[Start of Attachment]

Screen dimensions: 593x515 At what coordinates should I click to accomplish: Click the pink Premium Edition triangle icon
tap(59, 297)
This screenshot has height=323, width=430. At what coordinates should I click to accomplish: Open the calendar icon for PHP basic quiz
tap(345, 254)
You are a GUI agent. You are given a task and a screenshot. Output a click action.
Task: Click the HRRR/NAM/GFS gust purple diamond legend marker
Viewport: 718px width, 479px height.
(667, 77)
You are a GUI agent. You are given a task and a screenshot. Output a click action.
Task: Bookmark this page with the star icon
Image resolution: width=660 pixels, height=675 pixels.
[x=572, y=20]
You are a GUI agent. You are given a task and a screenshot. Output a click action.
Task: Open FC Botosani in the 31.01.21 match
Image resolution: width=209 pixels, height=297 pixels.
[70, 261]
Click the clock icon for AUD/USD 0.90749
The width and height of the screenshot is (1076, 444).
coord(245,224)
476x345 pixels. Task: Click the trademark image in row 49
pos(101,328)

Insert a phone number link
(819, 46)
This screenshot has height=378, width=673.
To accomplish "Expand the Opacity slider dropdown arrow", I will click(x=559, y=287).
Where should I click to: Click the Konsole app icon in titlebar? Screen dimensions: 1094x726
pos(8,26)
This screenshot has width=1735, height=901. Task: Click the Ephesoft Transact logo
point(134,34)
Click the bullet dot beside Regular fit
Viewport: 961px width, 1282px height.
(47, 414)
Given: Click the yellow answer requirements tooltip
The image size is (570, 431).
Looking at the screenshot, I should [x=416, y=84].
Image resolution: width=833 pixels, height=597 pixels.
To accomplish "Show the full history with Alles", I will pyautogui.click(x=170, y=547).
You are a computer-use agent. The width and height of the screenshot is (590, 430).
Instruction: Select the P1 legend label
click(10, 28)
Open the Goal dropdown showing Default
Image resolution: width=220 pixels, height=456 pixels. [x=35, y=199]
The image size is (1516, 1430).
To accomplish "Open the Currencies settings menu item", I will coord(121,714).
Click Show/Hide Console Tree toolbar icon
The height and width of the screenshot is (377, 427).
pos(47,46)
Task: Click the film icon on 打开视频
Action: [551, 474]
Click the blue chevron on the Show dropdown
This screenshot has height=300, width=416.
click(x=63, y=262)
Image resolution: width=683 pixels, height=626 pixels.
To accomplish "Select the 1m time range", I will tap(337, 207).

[End of Attachment]

_PROBLEM REQUIREMENTS_
Start at the line containing "Click the blue chevron on the Show dropdown" and transcribe through the end of the entries. Please keep both ends and add nothing.

_RESPONSE BELOW_
Click the blue chevron on the Show dropdown
This screenshot has height=300, width=416.
click(x=63, y=262)
Image resolution: width=683 pixels, height=626 pixels.
To accomplish "Select the 1m time range", I will tap(337, 207).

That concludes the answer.